§ **Task requirements**
In the listing that follows, how many lines include the string "computer"? Reply with only the number.
[Opening Data shown section]
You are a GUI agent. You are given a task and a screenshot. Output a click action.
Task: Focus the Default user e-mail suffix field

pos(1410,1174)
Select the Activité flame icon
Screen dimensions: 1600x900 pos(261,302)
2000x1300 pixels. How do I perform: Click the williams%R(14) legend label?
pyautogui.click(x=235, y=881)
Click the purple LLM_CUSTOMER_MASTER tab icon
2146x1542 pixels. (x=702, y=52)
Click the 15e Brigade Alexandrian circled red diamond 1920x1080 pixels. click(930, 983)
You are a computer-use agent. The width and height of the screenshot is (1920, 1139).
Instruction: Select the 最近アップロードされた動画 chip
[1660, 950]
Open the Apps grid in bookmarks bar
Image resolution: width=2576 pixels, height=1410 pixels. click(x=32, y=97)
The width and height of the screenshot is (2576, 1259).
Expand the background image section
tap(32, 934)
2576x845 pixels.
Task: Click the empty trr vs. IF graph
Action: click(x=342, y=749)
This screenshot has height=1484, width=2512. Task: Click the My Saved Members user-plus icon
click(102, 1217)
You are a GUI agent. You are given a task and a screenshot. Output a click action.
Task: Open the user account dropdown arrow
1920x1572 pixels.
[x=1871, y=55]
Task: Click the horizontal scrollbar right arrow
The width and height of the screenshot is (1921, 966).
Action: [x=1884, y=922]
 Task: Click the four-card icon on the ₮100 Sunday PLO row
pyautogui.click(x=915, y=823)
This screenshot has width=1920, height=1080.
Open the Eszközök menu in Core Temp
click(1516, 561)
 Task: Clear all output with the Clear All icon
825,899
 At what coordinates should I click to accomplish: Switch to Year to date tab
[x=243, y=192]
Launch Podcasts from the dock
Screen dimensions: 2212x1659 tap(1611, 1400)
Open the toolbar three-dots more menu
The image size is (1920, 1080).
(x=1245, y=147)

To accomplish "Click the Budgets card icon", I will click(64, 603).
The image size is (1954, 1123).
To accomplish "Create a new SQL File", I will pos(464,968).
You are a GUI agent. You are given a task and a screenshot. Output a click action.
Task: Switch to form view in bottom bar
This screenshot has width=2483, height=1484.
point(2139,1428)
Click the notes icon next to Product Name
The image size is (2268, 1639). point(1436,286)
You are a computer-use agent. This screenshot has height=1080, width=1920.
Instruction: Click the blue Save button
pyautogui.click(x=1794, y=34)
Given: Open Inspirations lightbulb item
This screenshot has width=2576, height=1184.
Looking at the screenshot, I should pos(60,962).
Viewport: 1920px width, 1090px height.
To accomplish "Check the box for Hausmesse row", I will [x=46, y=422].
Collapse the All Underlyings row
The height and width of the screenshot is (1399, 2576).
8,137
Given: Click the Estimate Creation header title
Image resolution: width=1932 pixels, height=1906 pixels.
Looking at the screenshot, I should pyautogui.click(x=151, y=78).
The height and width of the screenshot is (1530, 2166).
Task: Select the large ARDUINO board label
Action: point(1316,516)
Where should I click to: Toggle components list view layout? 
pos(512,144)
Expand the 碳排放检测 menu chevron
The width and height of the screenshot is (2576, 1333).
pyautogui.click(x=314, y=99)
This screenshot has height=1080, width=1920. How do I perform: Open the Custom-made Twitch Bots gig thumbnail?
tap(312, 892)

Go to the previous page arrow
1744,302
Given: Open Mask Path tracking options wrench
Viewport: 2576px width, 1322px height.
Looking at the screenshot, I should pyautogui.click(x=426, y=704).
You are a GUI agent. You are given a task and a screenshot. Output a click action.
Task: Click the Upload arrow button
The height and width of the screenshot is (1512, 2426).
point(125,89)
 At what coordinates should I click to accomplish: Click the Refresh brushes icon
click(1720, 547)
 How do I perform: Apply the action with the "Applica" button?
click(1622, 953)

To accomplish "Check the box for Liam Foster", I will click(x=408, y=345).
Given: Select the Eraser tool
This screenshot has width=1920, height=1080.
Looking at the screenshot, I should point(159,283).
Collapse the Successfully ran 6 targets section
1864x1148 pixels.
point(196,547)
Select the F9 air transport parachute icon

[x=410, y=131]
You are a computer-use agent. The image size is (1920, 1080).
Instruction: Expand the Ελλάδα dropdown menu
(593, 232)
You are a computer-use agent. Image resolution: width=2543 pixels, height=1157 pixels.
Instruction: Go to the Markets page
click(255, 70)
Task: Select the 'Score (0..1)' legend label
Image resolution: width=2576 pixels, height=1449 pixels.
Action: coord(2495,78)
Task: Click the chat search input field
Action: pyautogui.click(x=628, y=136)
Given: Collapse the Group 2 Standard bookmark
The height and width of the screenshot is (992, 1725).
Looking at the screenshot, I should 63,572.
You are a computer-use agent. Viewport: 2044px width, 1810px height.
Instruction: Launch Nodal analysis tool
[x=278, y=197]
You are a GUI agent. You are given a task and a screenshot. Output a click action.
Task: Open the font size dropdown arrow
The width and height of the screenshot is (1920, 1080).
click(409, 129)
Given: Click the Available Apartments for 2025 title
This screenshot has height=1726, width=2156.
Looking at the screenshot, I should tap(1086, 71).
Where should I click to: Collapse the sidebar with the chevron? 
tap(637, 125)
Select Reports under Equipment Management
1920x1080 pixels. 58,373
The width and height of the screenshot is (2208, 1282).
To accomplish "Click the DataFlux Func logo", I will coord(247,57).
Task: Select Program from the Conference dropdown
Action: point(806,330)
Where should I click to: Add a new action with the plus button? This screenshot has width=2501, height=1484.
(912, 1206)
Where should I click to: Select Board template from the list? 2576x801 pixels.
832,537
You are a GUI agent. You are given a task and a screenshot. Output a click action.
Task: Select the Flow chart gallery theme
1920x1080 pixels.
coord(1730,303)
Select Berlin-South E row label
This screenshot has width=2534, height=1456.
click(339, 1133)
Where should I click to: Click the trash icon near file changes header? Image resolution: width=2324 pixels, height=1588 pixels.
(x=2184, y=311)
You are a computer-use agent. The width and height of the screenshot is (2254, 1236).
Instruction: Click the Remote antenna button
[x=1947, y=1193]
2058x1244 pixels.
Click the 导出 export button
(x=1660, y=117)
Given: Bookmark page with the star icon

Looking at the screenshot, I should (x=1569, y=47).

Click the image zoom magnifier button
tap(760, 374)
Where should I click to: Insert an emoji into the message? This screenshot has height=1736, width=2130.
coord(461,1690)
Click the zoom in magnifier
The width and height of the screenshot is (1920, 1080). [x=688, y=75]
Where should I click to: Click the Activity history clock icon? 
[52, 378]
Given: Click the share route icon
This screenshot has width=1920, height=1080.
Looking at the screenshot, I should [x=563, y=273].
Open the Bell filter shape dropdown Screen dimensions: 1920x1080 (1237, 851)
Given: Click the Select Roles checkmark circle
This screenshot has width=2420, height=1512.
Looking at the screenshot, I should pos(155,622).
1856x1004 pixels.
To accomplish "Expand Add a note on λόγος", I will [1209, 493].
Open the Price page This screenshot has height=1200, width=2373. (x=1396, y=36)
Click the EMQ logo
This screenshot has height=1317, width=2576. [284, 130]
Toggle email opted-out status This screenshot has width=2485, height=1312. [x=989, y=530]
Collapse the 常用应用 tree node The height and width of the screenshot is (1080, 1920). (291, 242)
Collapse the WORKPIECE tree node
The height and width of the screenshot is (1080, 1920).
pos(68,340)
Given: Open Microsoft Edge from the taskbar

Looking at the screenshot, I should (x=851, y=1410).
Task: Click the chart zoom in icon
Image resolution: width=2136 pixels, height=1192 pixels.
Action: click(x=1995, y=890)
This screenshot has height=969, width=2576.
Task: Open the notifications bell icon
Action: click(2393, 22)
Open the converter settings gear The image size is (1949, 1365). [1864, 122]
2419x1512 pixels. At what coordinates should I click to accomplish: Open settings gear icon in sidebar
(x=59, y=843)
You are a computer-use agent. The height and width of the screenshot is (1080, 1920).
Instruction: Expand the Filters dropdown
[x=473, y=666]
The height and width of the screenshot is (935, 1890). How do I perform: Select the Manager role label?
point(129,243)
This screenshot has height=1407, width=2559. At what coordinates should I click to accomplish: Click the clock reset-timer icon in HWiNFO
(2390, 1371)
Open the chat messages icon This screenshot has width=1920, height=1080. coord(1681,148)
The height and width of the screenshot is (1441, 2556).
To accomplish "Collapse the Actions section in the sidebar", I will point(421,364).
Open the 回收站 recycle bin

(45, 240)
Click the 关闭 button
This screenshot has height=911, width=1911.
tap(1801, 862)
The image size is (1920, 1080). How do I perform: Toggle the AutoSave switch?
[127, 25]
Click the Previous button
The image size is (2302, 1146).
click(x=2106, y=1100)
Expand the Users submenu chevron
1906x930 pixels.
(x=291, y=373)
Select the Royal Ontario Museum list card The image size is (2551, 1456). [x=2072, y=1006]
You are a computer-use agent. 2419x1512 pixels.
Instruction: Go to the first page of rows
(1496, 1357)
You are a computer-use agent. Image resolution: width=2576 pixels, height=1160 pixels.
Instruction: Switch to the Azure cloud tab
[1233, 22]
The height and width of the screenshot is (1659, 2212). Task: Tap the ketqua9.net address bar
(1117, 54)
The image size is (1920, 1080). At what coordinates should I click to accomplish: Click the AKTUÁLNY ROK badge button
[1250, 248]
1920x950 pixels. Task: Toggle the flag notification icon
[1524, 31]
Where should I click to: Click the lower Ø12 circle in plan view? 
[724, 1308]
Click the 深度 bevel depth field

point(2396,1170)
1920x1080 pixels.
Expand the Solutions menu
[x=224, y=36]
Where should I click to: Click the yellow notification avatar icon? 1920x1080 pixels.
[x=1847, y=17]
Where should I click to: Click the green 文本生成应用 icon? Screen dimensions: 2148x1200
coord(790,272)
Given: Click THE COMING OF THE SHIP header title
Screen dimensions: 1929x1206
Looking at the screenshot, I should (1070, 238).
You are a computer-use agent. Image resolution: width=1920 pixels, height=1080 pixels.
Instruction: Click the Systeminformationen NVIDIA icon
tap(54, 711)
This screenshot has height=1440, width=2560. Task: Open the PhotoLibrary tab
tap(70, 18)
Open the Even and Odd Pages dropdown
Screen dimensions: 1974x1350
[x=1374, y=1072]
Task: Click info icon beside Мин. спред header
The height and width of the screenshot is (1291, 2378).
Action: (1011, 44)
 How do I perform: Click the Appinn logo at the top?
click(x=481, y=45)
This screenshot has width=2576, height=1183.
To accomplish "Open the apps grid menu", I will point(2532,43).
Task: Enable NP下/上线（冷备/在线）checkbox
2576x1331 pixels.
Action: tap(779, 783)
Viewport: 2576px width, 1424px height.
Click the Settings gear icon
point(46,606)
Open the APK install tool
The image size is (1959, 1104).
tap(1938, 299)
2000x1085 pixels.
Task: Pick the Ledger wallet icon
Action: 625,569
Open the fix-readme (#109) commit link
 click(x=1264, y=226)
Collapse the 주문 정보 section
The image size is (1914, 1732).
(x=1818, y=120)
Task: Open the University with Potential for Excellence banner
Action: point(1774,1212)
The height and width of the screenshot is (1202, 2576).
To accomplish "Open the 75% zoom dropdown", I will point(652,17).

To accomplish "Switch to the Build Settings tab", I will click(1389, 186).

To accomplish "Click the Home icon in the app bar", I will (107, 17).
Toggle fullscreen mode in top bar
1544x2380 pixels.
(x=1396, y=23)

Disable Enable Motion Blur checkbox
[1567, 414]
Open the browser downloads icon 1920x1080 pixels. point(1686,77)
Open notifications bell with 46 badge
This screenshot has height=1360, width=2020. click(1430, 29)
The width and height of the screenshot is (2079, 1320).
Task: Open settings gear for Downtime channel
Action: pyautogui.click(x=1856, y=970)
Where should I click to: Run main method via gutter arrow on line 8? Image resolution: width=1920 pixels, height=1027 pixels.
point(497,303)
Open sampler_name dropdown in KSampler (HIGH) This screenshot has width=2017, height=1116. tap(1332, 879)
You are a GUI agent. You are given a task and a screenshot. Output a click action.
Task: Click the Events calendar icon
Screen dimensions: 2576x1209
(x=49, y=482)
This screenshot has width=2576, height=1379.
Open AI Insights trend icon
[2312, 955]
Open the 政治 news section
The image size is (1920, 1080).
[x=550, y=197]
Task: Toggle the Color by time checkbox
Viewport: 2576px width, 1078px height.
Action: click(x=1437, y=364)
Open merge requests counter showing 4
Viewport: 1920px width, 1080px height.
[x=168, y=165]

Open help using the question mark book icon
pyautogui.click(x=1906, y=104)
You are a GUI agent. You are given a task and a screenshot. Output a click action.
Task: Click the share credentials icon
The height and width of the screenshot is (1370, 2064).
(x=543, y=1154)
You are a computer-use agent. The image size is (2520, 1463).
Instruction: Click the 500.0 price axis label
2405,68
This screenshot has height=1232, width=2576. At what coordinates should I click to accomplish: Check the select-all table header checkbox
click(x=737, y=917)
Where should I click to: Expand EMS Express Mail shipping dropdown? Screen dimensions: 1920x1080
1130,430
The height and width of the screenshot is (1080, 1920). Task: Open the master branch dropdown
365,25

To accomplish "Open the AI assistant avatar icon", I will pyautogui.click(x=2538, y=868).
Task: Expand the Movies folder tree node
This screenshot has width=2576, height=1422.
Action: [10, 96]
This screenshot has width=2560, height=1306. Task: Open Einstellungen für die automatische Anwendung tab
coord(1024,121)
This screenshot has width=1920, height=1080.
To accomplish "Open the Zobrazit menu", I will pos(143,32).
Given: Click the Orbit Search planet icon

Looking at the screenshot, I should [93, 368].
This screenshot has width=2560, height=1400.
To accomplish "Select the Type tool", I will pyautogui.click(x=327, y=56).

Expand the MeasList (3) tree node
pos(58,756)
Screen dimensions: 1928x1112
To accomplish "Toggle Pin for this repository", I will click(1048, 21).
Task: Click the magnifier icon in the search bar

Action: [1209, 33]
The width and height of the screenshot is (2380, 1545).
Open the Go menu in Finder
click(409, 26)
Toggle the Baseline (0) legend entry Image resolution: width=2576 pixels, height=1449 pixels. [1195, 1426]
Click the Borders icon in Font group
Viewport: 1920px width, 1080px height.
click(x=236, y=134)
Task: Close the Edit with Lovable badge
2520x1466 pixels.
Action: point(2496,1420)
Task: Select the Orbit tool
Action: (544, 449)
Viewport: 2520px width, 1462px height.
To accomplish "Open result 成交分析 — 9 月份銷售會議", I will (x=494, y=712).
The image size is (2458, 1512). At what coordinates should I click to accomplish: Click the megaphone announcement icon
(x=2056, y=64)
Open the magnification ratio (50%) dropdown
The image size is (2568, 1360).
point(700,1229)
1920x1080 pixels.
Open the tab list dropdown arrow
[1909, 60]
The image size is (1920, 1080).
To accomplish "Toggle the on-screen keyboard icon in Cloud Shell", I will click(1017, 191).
[Closing Data shown section]
§ **Written reply**
11